* _Activity_: The job is to find each line of the records below that includes the word "computer" and copy it.

Saved entries
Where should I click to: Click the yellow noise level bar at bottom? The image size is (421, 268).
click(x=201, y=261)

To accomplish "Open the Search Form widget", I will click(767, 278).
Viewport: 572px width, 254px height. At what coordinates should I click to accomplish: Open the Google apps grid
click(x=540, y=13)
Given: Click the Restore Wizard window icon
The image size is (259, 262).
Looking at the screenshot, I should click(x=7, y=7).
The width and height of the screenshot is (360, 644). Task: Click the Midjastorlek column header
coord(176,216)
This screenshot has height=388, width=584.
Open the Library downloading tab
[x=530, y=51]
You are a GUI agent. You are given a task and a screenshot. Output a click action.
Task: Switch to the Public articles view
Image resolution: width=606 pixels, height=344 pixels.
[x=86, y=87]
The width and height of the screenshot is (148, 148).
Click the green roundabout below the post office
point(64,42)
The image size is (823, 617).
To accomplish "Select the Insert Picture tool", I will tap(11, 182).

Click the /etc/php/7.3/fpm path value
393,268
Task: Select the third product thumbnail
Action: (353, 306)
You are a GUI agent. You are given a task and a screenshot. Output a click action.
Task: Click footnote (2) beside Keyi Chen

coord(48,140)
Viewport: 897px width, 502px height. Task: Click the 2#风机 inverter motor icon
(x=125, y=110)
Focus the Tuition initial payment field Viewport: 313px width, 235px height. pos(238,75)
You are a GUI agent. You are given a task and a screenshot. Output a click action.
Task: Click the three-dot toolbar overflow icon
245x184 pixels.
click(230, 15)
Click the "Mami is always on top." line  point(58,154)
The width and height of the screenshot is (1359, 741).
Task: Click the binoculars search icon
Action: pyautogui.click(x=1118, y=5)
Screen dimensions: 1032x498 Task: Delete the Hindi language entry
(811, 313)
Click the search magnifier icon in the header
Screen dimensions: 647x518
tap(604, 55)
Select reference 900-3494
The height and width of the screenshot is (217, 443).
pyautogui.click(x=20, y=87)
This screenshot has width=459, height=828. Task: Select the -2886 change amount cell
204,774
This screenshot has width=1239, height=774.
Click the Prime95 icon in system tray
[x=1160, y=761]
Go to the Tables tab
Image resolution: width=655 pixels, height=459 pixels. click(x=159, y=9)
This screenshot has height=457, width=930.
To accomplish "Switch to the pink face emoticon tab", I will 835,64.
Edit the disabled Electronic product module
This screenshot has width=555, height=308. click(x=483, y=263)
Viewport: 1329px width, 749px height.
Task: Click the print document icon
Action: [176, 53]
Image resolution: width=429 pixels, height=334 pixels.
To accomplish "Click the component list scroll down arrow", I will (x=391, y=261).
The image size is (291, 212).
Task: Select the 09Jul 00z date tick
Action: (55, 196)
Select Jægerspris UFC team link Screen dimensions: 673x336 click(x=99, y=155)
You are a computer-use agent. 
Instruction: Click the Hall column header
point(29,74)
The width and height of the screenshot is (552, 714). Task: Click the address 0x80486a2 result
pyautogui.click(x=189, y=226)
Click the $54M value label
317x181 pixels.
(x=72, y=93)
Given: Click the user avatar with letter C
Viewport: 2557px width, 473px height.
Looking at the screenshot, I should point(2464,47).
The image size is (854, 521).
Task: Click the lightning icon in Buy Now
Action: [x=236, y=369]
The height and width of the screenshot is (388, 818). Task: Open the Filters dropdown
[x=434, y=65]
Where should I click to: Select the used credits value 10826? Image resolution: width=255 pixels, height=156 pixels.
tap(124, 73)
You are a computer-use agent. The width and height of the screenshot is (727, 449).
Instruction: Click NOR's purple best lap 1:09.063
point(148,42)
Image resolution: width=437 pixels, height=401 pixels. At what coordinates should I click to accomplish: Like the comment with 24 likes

* _Response to this task_:
You are a computer-use agent. 
You are a computer-use agent. The width and height of the screenshot is (727, 449).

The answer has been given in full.